** Opening Excerpted passage block **
Purging Persistent Messaging
In fact, I've seen others take it to the extreme... and watched it backfire in a way both spectacular and ludicrous. This happened while working on a project in which I needed to draft a number of documents that incorporated a regular stream of feedback from a larger group. Persistent messaging, in this case Spark, provided the perfect way for the five or six of us to discuss the project, track the constantly changing requirements, and update each other on where things stood.
Everything went swimmingly until one executive-level guy (not from my company!) got involved and refused to use Spark or any other kind of persistent messaging app. Instead he emailed directions to his underling, who then copied the directions into Spark. We all discussed the directions in Spark, with the underling copying our various comments and questions into emails back to the exec. The executive then either replied to the underling or -- this is where it got completely nutso -- left voicemails or sent emails to others in the group. Now we all got to paste the executive's messages into Spark so that everyone understood his thoughts on the project.
I can't recall if the "Create Cisco Spark messages from inbound emails" Zapier integration was available back then, but if so it would only have solved part of the problem. The exec would have been able to send messages into the Spark room from his email client. But without logging into the room himself he wouldn't know where things stood with the project or how we were responding to his directions.
By steadfastly refusing to use Spark, the executive successfully stemmed the tide of messaging apps threatening to overwhelm him personally. But in so doing he undermined the productivity of his team. Any time we saved using a collaboration app we lost by managing a separate, redundant, and time-consuming workflow to interact with one rogue team member.
Curbing Collaboration Apps
Of course, trimming down the number of messaging and collaboration apps isn't just the responsibility of the end users. IT should be actively involved in reining them in. Standardizing on a single persistent messaging app is not only good for security, compliance, and cost control, but also for ensuring most everyone in the company can use a single app to message and collaborate with most anyone else.
** Closing Excerpted passage block **
Task prompt:
In the passage on persistent messaging, how did the executive's directions reach the Spark room?
** Opening Data excerpts block **
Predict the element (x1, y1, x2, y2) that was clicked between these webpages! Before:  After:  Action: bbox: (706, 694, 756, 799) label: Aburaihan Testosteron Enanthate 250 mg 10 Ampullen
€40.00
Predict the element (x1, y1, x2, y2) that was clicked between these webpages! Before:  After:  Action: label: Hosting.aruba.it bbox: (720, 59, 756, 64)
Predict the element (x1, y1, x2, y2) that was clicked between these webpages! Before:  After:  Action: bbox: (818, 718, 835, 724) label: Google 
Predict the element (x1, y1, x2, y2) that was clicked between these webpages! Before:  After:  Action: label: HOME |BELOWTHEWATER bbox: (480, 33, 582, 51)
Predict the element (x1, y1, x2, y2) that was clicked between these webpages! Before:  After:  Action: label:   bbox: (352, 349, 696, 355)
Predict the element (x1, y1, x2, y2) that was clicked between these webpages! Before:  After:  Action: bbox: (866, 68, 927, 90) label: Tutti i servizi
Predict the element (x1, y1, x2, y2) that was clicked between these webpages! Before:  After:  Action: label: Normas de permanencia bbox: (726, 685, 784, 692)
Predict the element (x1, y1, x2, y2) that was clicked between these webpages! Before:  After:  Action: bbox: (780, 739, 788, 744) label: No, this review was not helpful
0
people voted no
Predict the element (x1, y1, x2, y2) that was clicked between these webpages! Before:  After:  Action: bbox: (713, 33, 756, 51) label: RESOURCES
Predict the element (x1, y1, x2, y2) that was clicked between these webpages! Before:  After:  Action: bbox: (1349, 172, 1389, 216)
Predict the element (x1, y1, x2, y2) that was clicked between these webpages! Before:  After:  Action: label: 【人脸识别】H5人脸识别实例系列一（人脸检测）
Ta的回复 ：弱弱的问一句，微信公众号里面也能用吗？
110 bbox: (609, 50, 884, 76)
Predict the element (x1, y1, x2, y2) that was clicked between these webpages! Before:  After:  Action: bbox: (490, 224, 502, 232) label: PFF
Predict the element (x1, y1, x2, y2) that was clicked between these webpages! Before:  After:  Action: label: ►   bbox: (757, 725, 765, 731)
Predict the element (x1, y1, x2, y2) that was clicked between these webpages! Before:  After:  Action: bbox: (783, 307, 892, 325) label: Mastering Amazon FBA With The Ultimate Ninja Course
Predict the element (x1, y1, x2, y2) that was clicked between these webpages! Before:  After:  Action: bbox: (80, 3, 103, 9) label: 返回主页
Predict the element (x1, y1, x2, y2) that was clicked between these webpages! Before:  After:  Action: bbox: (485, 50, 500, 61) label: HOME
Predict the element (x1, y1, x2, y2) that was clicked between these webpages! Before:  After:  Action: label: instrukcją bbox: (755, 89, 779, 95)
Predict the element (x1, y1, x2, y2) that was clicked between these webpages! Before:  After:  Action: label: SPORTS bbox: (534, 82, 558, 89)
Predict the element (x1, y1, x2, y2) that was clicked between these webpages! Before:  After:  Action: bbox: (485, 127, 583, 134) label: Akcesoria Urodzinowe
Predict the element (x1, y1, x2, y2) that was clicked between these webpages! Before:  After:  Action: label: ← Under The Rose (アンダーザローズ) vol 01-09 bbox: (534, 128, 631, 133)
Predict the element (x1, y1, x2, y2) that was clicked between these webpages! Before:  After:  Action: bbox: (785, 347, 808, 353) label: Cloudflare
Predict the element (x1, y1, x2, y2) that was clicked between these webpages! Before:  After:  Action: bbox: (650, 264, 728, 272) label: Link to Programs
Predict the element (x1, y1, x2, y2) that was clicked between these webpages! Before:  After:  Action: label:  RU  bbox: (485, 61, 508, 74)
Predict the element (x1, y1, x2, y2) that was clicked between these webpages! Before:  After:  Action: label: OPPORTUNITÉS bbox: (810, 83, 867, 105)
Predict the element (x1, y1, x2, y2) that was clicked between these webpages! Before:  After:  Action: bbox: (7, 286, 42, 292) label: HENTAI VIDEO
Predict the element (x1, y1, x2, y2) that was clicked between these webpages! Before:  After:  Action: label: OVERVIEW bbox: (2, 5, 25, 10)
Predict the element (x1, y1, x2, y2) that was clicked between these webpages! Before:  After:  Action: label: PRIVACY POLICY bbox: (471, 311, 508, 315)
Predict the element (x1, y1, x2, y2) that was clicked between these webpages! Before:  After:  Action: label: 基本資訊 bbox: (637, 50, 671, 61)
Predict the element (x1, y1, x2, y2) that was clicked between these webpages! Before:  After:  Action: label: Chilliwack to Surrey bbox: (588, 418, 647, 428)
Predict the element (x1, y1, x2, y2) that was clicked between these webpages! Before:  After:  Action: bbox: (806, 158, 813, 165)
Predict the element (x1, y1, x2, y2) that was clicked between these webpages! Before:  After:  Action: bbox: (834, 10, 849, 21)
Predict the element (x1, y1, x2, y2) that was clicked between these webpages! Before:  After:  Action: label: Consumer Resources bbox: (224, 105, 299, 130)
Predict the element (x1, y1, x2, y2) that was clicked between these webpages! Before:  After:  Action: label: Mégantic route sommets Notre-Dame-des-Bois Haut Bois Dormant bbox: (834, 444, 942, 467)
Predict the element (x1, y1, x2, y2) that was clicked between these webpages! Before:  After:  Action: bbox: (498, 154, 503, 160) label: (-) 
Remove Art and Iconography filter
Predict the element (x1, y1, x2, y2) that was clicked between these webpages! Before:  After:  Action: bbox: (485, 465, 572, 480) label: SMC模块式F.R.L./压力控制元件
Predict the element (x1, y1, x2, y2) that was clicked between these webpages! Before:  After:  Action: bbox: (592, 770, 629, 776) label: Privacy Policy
** Closing Data excerpts block **
Reply to the exercise:
He emailed them to his underling, who then copied them into Spark.